● What is being asked: In the entries below, find the line with "1823057 (358, 498)" and the line with "Ида-Вирумаа (478, 198)"; give again those lines and every line between them, exactly.

[[ Listed entries open ]]

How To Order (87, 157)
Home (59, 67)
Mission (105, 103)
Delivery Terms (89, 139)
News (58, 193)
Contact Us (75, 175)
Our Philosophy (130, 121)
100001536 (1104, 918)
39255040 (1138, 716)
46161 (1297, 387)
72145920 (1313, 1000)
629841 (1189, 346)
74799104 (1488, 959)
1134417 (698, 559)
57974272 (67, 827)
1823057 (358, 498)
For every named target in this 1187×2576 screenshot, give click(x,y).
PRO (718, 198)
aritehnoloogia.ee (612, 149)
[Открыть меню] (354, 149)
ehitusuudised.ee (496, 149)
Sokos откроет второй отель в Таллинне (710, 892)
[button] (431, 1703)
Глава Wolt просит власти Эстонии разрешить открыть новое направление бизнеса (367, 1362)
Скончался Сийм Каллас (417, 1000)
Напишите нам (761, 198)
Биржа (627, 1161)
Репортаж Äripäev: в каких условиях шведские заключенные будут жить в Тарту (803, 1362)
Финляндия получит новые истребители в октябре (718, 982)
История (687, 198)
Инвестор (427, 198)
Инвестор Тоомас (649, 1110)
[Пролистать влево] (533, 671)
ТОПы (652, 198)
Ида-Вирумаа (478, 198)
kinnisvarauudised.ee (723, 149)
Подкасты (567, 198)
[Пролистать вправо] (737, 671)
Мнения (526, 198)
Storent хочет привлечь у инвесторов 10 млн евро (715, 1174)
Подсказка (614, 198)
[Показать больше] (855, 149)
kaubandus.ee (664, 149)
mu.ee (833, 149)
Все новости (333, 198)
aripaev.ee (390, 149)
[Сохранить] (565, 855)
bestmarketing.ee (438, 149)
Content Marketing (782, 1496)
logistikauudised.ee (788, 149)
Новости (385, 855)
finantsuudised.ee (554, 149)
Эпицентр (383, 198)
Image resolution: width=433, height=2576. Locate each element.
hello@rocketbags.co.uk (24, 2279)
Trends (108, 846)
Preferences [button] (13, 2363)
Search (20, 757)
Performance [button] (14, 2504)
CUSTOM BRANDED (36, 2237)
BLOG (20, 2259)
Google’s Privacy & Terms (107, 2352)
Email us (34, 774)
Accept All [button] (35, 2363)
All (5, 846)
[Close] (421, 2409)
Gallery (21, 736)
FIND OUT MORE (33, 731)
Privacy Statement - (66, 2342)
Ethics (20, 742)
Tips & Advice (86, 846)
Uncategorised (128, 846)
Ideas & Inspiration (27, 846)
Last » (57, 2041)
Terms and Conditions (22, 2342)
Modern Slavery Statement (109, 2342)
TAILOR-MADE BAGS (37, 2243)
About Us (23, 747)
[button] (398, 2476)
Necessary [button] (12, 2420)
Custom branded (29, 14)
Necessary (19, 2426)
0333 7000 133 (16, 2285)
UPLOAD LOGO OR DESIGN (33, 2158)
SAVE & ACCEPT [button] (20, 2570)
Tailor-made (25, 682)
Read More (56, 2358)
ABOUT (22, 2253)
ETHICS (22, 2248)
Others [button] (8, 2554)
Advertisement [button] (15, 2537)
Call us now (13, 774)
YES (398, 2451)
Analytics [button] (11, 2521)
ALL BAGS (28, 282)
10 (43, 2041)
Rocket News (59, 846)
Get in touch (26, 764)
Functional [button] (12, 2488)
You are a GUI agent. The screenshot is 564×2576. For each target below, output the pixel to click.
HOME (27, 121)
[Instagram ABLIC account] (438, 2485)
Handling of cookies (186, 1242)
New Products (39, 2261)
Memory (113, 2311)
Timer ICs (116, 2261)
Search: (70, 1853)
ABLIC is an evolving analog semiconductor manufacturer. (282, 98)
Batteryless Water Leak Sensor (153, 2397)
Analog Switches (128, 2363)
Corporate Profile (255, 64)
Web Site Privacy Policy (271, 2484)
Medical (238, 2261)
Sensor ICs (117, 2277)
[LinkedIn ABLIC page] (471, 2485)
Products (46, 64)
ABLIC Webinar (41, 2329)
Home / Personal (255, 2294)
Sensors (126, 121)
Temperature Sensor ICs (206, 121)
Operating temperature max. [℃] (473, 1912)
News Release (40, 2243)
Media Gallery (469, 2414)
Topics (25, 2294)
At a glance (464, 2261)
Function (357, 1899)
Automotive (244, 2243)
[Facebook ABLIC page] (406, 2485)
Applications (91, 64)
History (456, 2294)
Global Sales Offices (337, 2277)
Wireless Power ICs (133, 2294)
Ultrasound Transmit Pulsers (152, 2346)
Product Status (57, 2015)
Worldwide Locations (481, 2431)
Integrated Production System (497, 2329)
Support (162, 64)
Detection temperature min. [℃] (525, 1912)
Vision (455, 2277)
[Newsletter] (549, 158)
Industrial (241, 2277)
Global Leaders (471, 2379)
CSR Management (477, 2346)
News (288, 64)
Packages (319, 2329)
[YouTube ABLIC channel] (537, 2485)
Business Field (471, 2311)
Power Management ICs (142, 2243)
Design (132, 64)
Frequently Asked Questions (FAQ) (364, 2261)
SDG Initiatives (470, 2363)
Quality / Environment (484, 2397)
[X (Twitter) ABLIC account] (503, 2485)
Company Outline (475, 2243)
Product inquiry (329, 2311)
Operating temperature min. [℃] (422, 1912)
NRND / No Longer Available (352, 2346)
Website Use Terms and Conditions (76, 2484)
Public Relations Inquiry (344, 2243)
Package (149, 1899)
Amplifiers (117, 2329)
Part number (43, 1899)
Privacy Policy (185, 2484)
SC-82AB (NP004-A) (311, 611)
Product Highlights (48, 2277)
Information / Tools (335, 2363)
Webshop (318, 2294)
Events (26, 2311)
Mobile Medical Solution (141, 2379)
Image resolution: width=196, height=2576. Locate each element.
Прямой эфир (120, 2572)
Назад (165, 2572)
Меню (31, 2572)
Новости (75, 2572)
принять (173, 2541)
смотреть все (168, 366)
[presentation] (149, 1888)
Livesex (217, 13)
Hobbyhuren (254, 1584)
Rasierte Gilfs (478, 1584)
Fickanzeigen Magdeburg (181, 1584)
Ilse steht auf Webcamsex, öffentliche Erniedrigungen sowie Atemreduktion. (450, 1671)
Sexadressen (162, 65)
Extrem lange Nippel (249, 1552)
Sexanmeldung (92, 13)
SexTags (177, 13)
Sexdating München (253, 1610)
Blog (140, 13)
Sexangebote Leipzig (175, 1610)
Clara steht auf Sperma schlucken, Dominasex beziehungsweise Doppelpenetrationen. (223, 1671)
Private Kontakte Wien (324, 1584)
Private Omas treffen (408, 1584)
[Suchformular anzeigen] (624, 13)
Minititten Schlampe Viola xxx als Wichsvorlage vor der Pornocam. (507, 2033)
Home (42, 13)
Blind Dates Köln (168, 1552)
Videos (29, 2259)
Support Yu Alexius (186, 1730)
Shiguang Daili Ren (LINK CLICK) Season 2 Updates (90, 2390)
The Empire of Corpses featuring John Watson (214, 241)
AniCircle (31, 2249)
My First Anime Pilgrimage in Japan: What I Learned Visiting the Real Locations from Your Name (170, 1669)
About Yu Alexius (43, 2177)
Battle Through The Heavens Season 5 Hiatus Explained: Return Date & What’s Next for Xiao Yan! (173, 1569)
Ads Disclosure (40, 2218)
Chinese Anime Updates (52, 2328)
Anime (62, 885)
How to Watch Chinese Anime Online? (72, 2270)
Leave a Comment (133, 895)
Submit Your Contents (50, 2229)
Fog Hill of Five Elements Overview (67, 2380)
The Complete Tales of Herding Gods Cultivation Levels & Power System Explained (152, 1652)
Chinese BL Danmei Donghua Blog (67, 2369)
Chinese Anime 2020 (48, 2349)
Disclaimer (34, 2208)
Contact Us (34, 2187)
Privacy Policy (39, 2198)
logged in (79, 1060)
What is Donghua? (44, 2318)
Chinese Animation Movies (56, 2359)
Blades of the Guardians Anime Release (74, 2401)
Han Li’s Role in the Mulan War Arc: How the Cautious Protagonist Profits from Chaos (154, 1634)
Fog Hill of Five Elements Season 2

[[ Listed entries closed ]]

● Task result:
1823057 (358, 498)
For every named target in this 1187×2576 screenshot, give click(x,y).
PRO (718, 198)
aritehnoloogia.ee (612, 149)
[Открыть меню] (354, 149)
ehitusuudised.ee (496, 149)
Sokos откроет второй отель в Таллинне (710, 892)
[button] (431, 1703)
Глава Wolt просит власти Эстонии разрешить открыть новое направление бизнеса (367, 1362)
Скончался Сийм Каллас (417, 1000)
Напишите нам (761, 198)
Биржа (627, 1161)
Репортаж Äripäev: в каких условиях шведские заключенные будут жить в Тарту (803, 1362)
Финляндия получит новые истребители в октябре (718, 982)
История (687, 198)
Инвестор (427, 198)
Инвестор Тоомас (649, 1110)
[Пролистать влево] (533, 671)
ТОПы (652, 198)
Ида-Вирумаа (478, 198)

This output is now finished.